[start Excerpt provided]

Second, investors bid for structured products at remarkably low
yields, accompanied by paltry lending standards. In order to meet
client demands, investment banks created CDOs to deliver investments
that maximized yield for a given credit rating.[xii] Through the
magic of financial engineering, CDOs turned low quality assets - many
of which contained subprime mortgages, leveraged loans, and high-yield
debt - into a blend of high- and low-rated paper. In contrast to the
zero sum nature of CDS, CDOs became a positive sum game in which
increasing securitization provided additional capital to companies
while adding leverage in the system. In the process, banks, rating
agencies, and CDO managers were agents with collective economic
incentives to deliver quantity over quality.

Third, CDOs brought the unwelcome side-effect of segregating the risk-
takers from the risk-assessors. Mortgage originators found every way
possible to increase their production volume, and mortgage companies
sold off the loans to investment banks. The banks securitized loans
into mortgage-backed securities ("MBS"), which they then sold to
investors. Banks also arranged for CDOs to pool a group of MBS into a
portfolio that had sufficient statistical diversification to receive
the imprimatur of the rating agencies. By the time investment banks
sold the CDO to clients, the ultimate risk takers were three or four
degrees of separation from an opaque pool of underlying assets.

[end Excerpt provided]
[start Data section]

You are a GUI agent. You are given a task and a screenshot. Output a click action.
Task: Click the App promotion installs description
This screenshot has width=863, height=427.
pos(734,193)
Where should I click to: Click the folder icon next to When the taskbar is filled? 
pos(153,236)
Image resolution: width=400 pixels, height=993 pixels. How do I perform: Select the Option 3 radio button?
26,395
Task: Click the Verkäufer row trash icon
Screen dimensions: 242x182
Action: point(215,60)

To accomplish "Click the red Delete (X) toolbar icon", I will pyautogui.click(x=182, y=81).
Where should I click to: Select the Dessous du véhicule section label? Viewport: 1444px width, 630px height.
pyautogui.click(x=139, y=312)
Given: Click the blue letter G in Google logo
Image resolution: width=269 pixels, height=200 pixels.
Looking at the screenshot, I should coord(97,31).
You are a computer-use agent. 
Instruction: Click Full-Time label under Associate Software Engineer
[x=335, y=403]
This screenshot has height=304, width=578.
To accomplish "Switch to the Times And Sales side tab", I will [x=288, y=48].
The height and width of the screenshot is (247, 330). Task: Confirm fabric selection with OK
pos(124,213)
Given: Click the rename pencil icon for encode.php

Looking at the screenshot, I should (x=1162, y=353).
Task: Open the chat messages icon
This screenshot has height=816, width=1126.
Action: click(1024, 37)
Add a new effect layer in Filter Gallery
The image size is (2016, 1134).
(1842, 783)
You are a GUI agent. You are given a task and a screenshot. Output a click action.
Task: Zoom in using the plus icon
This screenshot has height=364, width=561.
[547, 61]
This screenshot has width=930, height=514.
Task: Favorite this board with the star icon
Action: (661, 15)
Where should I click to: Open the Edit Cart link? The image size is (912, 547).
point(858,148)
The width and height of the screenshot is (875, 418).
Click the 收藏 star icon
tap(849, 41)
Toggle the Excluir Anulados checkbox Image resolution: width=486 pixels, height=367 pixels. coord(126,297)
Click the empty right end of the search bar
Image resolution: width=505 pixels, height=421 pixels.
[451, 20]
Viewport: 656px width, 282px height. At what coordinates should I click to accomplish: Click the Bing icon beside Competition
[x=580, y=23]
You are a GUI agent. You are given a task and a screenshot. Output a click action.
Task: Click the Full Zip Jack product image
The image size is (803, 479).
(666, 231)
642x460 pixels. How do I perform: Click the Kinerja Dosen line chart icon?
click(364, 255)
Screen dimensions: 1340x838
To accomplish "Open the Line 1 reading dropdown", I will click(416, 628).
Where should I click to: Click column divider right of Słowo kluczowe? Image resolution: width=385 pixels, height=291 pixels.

[end Data section]

* Set tasks *
a. According to the passage on CDOs, why did investment banks create CDOs? Answer in one to three sentences.
b. Duplicate the passage on CDOs from "Third, CDOs brought" up to and including "of underlying assets.".
c. Pick up the passage on CDOs after its last sentence and continue it.
The entries have no connection to the passage on CDOs.

* Results for each task *
a. Investment banks created CDOs to meet client demands. Investors were bidding for structured products at very low yields, and CDOs delivered investments that maximized yield for a given credit rating.

b.
Third, CDOs brought the unwelcome side-effect of segregating the risk-
takers from the risk-assessors. Mortgage originators found every way
possible to increase their production volume, and mortgage companies
sold off the loans to investment banks. The banks securitized loans
into mortgage-backed securities ("MBS"), which they then sold to
investors. Banks also arranged for CDOs to pool a group of MBS into a
portfolio that had sufficient statistical diversification to receive
the imprimatur of the rating agencies. By the time investment banks
sold the CDO to clients, the ultimate risk takers were three or four
degrees of separation from an opaque pool of underlying assets.

c.
Employing the financial "innovation" of statistical default analysis,
leveraged pools of credit with customized risk and reward profiles for
each investor replaced good, old-fashioned credit analysis. In the
high-yield market, the passing of the baton from issuer to investment
bank to CDO to ultimate principal and the corresponding shift in
credit risk from those with the best ability to analyze it to those
with the least are identical to what transpired in the subprime
sector.

Fourth, as long as the economic environment was robust, the complicit
players in the game cooked up increasingly dubious ways to offer more
risk without adequate compensation. The subprime mortgage market is
now notorious for extending no documentation, "liar loans" and
negative amortizing mortgages. In the last year, the high-yield market
welcomed covenant light and PIK-toggle notes.[xiii] Both cases
reached extremes of weakening protections and lowering interest
payments. Investment banks even created a host of products with
acronyms like CDO-squared, CPDO, and SIV that accompanied the CDO
structure itself. Each new vehicle offered a greater degree of
leverage, less transparency, and another degree of separation from the
underlying credit risk.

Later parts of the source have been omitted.